Other factors have contributed to Minnesota’s robust wind energy industry, Phadke says, including state incentives for community-based energy development.

“We have a really fantastic support for community wind,” she says.

Windustry, a Minneapolis-based wind-advocacy group, defines community wind as “locally-owned, commercial-scale wind projects that optimize local benefits.” The initiative allows communities and farmers to produce their own wind energy, and sell it to utilities.

Minnesota leads the nation in community wind production, according to the group. The state has 469 megawatts of community wind capacity. Ohio is second in the Great Lakes region with 8 megawatts.

“Our neighboring states can’t even match our community wind levels,” Phadke says.

Minnesota was the first in the region to implement a renewable energy objective in 2003, encouraging utilities to produce 10 percent of their power through renewable sources by 2015. In 2007, the state mandated a 25 percent renewable portfolio standard by 2025.

It’s not alone:

  • Illinois has also mandated a 25 percent renewable standard by 2025.
  • Michigan’s standard calls for 10 percent by 2015.
  • New York is on the hook for 24 percent by 2013
  • Pennsylvania’s standard requires 8 percent by 2020.
  • Wisconsin must reach 10 percent by 2015.
  • And Ohio requires 12.5 percent by 2025.

In all, 33 states and the District of Columbia have set renewable portfolio requirements or goals, according to the EPA.

Indiana is the only Great Lakes state without a renewable energy target. And it didn’t report wind energy production to the Energy Information Agency until 2008, when it generated about 238,000 megawatt hours.

The potential for wind production in the Great Lakes is huge, but the region is a long way from fully tapping it, says Orhan Yildiz, project leader and industry economist at the U.S. Energy Information Administration.

“In the Great Lakes area, they always talk about the [wind energy] capacity and potential they have, but I’m not sure they’ve taken action on that,” he says.

Even with its progress, Minnesota produces just about one-quarter of 1 percent of its potential, according to the National Renewable Energy Laboratory. Pennsylvania leads the Great Lakes states, generating 7.54 percent of its total estimated potential in 2008 with its relatively meager 729,000 megawatt hours.

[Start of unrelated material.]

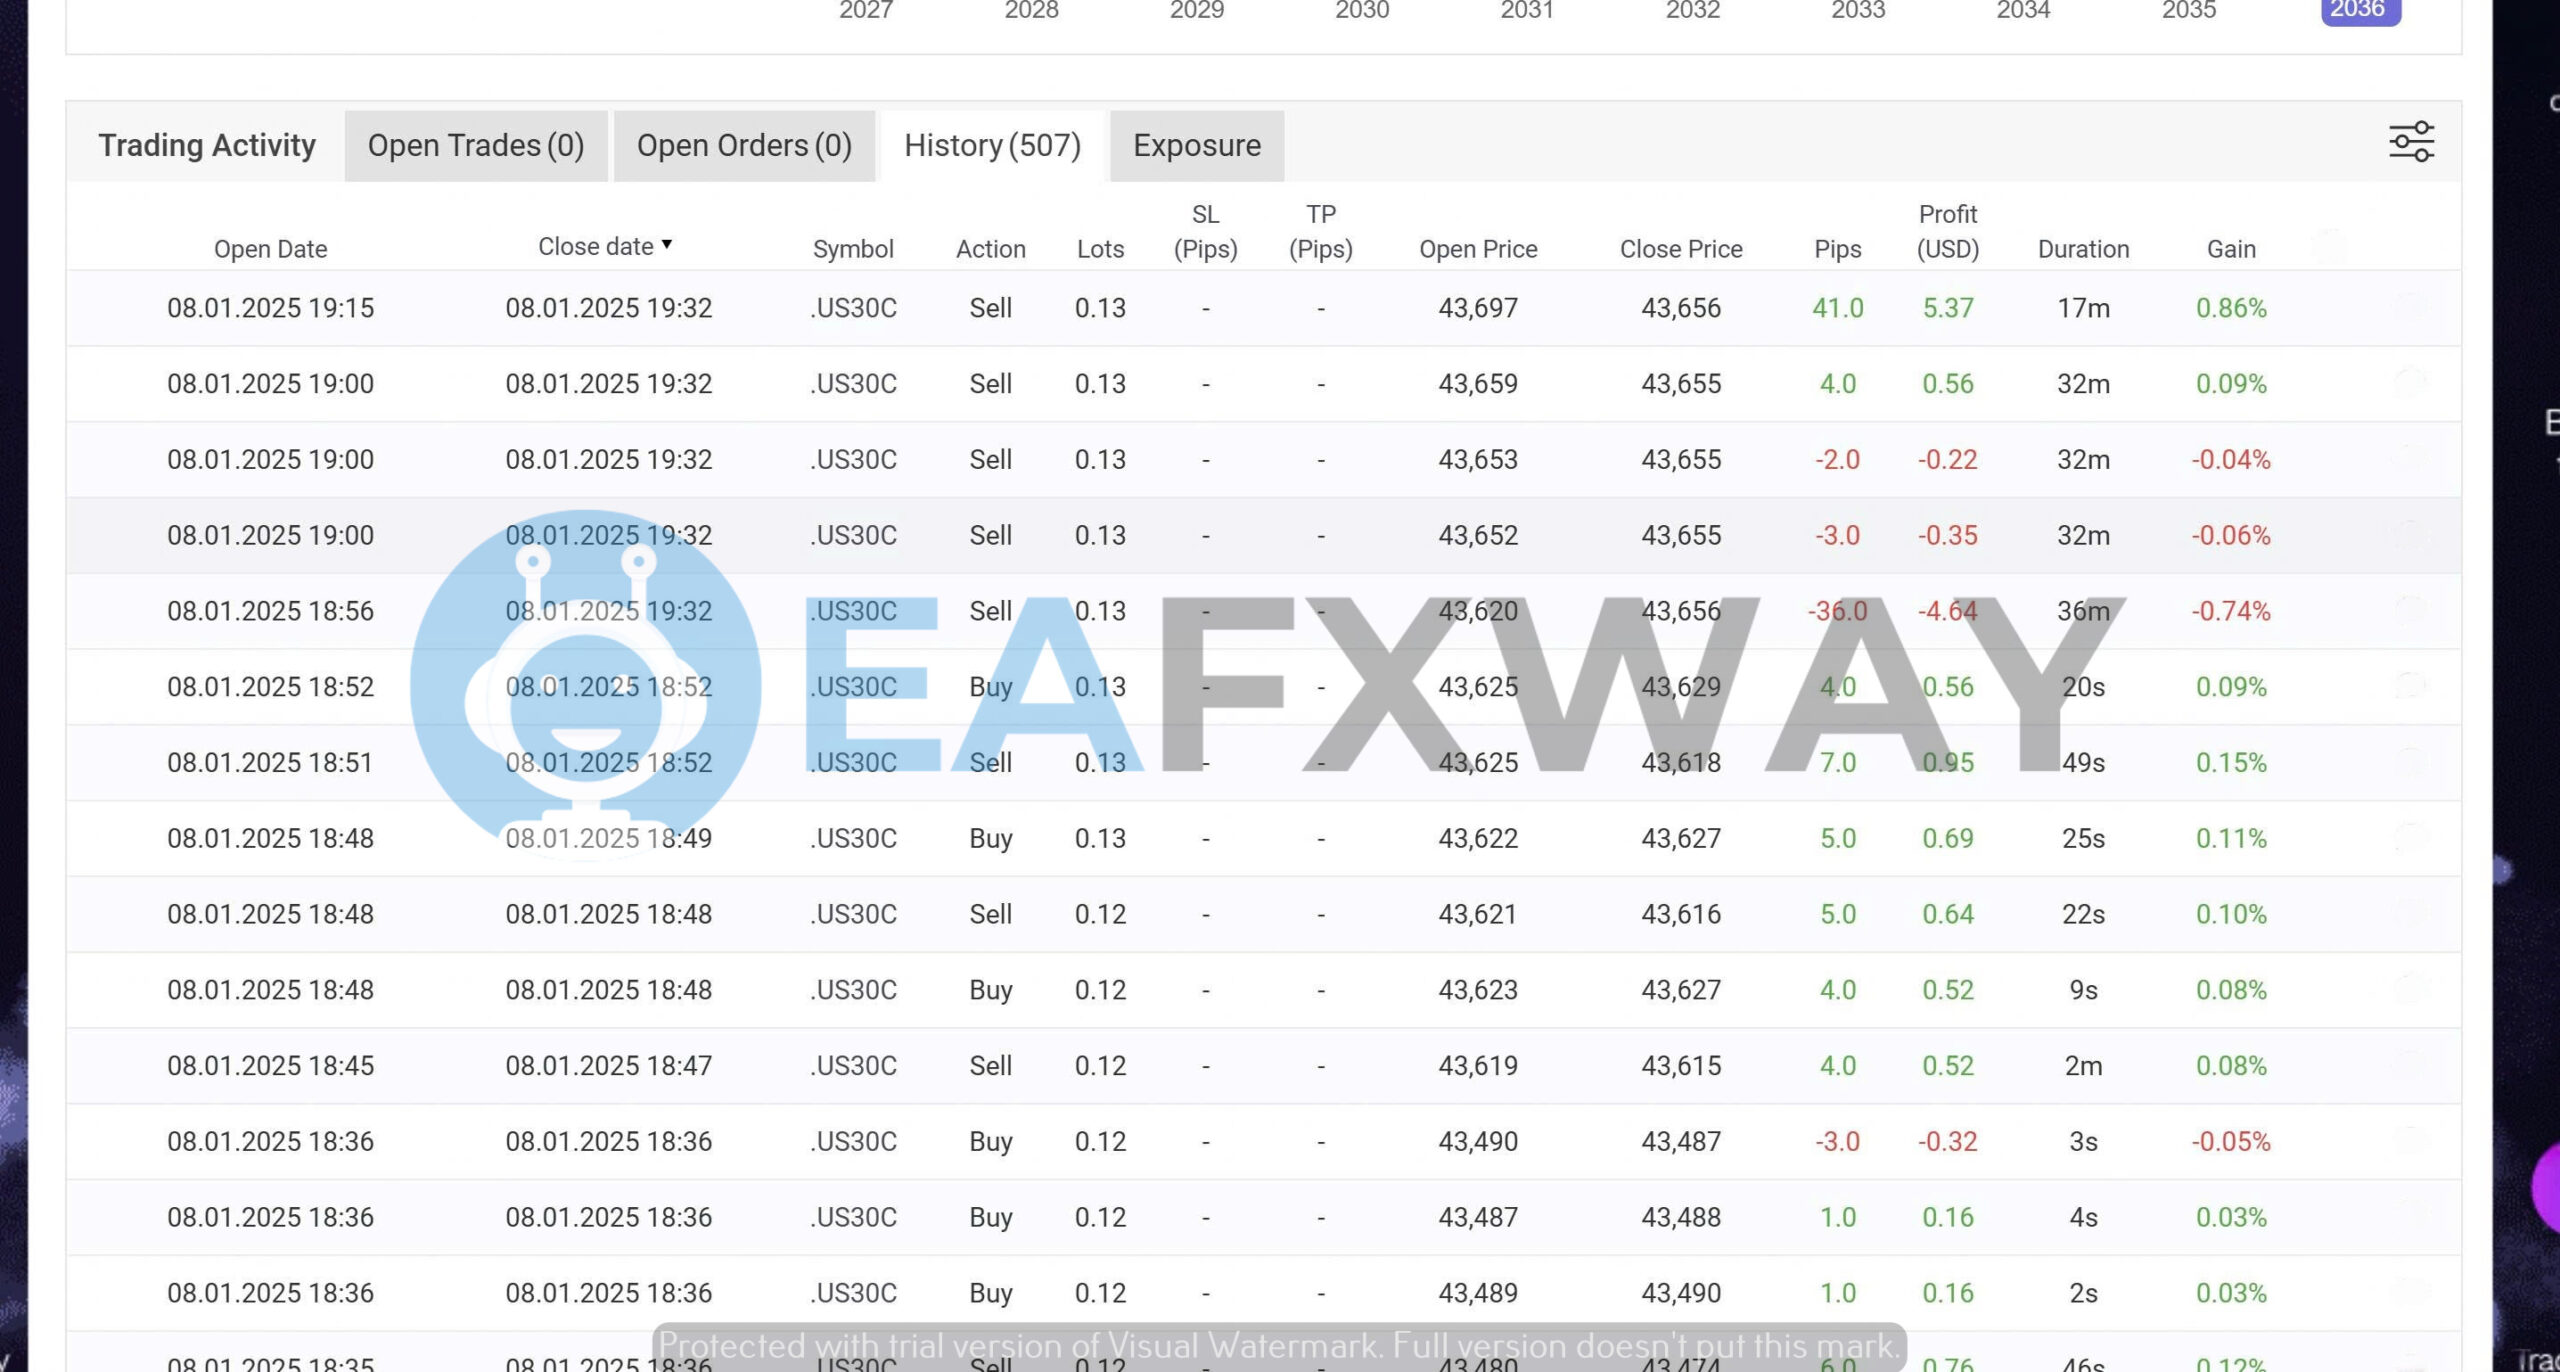Open the Trading Activity section
The height and width of the screenshot is (1372, 2560).
[206, 145]
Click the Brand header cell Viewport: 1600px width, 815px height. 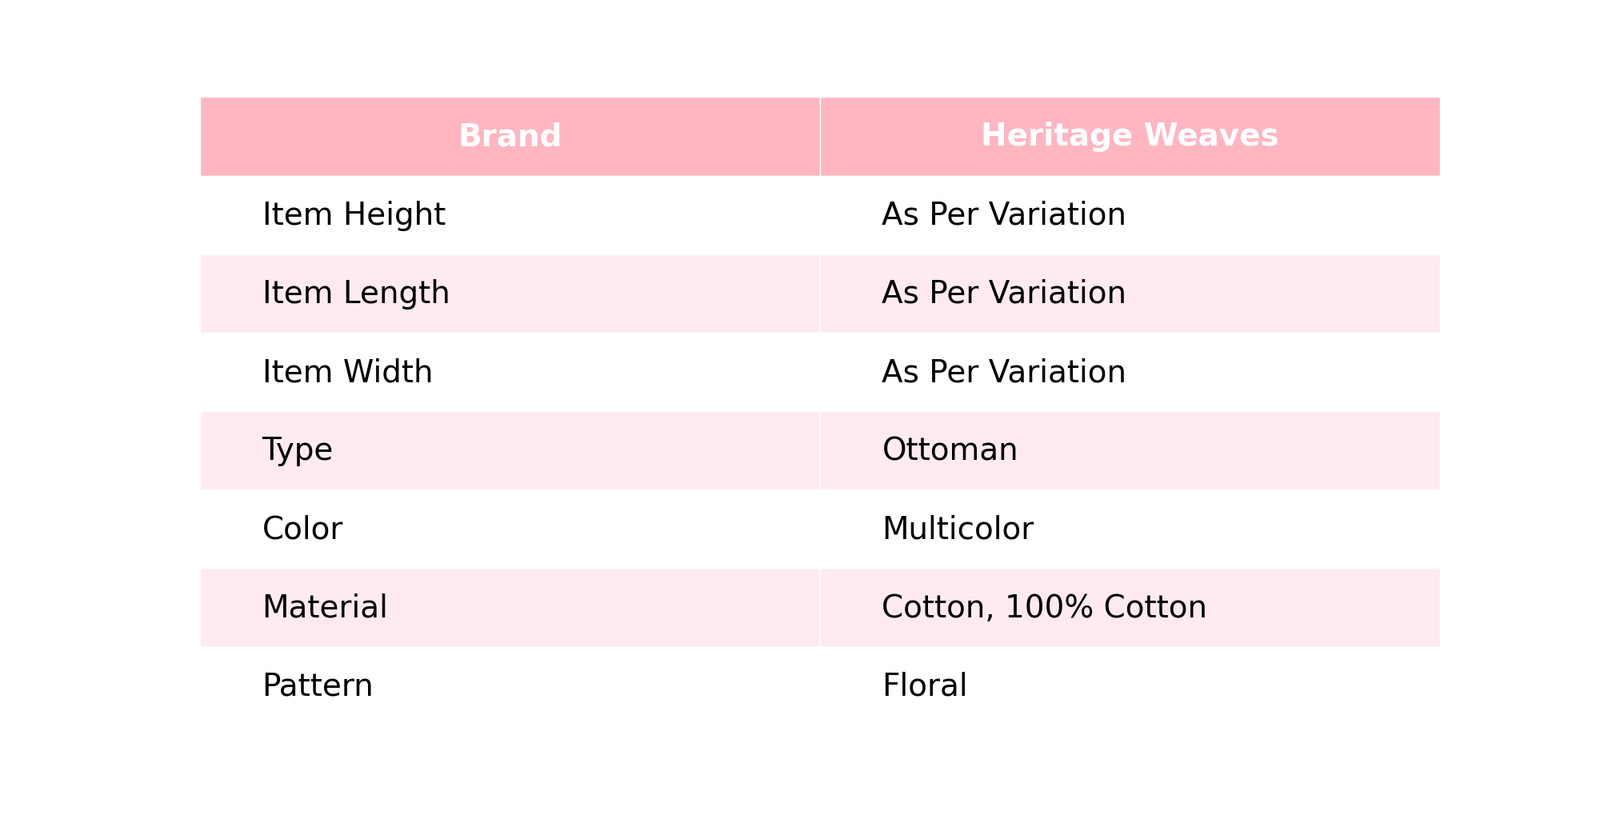click(x=510, y=136)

But while Minnesota currently blows away the other Great Lakes states, Michigan could surpass the state by 2030, according to a 2008 U.S. Department of Energy report. The report estimated Michigan could generate more than 10 gigawatts of wind energy by tapping considerable offshore resources.

Phadke is skeptical.

“How will this happen? That’s really the big question,” she says. “It’s one thing if Minnesota had to get there, because we’ve already made such significant strides. But I think it’s a huge leap to think that Michigan could be in this category.”

No matter which state leads the charge, Great Lakes Renewable Energy Association Executive Director Jennifer Alvarado believes the Great Lakes region is poised to serve as a major wind-producer.

“I think it’s going to come from our companies here, and the manufacturing, the technology and the expertise that we’re going to be able to put behind that industry,” she says.

Phadke says the region’s future as a wind-energy nerve center will depend on how leaders balance mitigating carbon output through new energy development – such as placing wind farms offshore – while preserving the Great Lake’s aesthetics.

“[There are] really huge concerns around what it means to industrialize the lakes,” she says. “We can look at the politics of water around the Great lakes as evidence that people are going to be really concerned about wind developments that are sort of in the scale of industrial developments in these protected areas.”